Concerning the influence of O’Connor tear type on the postoperative result, Chen et al. [12] and Badlani et al. [48] considered that radial tears lead to poor postoperative outcomes. Ahn et al. [28] found that compared with other tear types, the duration of symptoms of horizontal meniscus tear, as a degenerative tear, is longer and the postoperative residual meniscus tissue is reduced and fragile, which may accelerate the radiological progression of postoperative KL grade 3/4 osteoarthritis. However, other studies observed that the duration of symptoms in cases of horizontal tear may not be significantly different from that in cases with other tear types [2, 49]. Here, we did not find a correlation of O’Connor tear type with postoperative effect; this may be attributed to the fact that the severity of cartilage damage is not related to the type of DLM tear [13] as well as to the fact that the difference in thickness between DLM and normal meniscus is not obvious even though removing a layer of horizontal meniscus tear as the discoid meniscus is thicker than the normal meniscus.

Longer follow-up is believed to be associated with more severe articular cartilage degeneration and clinical symptoms and worse knee joint function [11, 44]. In our study, the median follow-up time was 75.4 (range, 41 ~ 123; IQR, 33.7) months, and the final follow-up time was not correlated with postoperative efficacy of symptomatic DLM; this may be due to the small number of patients with follow-up time over 120 months.
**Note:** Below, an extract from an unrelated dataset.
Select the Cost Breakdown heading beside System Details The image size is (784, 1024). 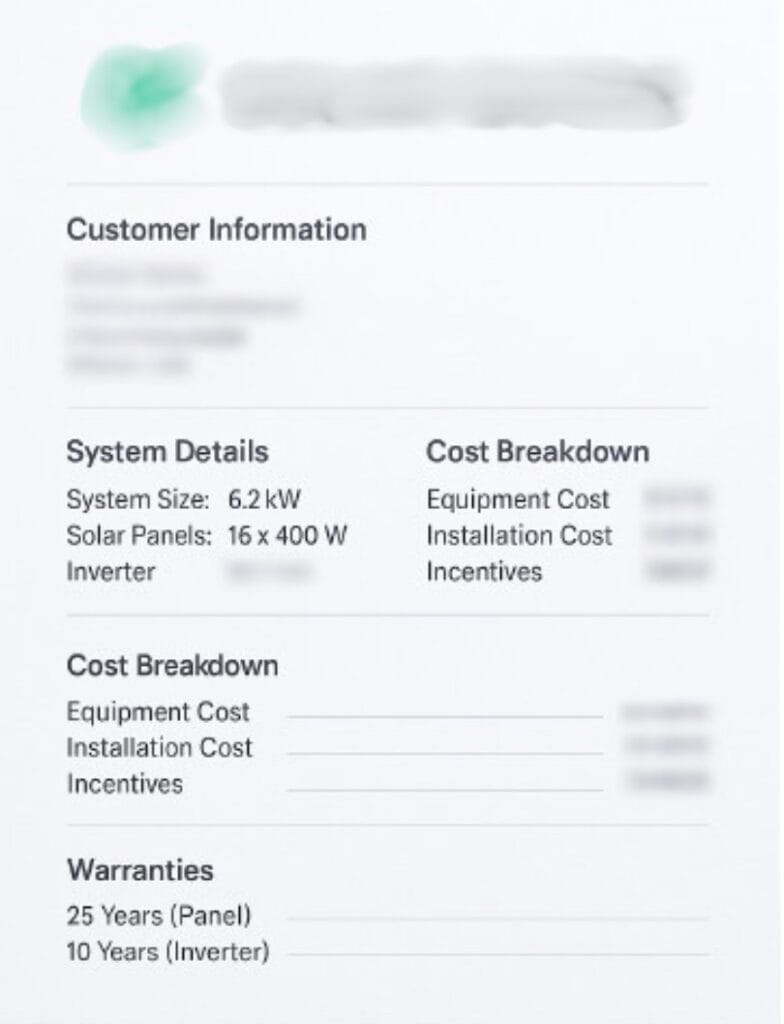[537, 451]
We acknowledge that our study has some limitations. At the final follow-up, the assessment of postoperative efficacy didn’t analyse the imaging changes but only evaluated the subjective functional parameters; thus, there was no objective evaluation index that corresponded to the postoperative outcome. Moreover, this study is only a retrospective multivariate analysis, and the conclusions obtained should be further confirmed by prospective studies.

Conclusion

Arthroscopic treatment of symptomatic DLM is safe and effective, but its clinical efficacy is affected by many factors. Specifically, male sex, BMI < 18.5 kg/m2, age of onset < 25 years (especially < 14 years) and symptoms duration < 24 months are conducive to good postoperative outcomes. Combined articular cartilage injury (Outerbridge grade ≥ 2) is more likely to lead to poor postoperative effect. However, complicating medial meniscus injury, K-L grade, preoperative work intensity, DLM type, DLM tear and its O’Connor type, type of surgery, and postoperative follow-up time did not significantly affect the postoperative result.